With the recent devastation in Haiti celebrities have come together to support, and help the victims of this horrific earthquake. While most celebrities have donated money to significant organizations such as the American Red Cross, Trina has decided to take things even furthur. The “diamond princess'” is considering adopting a child from Haiti. Trina’s publicist Krystal coleman released a statement regarding her decision:

“With the current state that Haiti is in right now; I personally feel like donating monetary and physical possessions is a enormous and vast donation ……however I would like to contribute on a higher level for more personal reasons in addition to being ready to raise/nurture a child; by being involved on a day to day bases.” Trina States

“The tragic and untimely list of events that have happen in Haiti even before the recent “Earthquake” have made me realized how blessed I am as a individual and I want to share that with a child; that is a victim in this disturbing time; in addition to adding on to my immediate family circle.”

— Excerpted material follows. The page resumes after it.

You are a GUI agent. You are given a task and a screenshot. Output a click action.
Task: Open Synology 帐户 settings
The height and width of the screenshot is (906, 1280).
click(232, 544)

“I am in the financial position to adopt; therefore I am taking it into deep consideration at this time, I have always admired other individuals for adopting children not so much for their celebrity status but more so because of the “nurturing and invaluable change and joy it will bring to a child’s life”

“Lastly the fact that I am considering adopting a child from, Haiti is even more significant to me seeing that a great deal of adopted children that come into the United States are from “larger countries” such as China, Russia and Africa. I also have family members that are of Haitian decent.”

*sidenote, I’ve just gained much more respect for Trina since her decision*


  1. I have seen people criticizing her online saying her music and style of dress would make her a horrible mom. To that I say, look at Madonna, a woman who did SEX book so filthy even her friends and family criticized her publicly. I am sure Trina has thought long and hard about this decision and would make a great mother.

  2. If this is her wish, so be it and God bless her for being GIVING and wanting to do something for someone less fortunate. No hate/shade/koolaid here; just real talk. It’s a good look.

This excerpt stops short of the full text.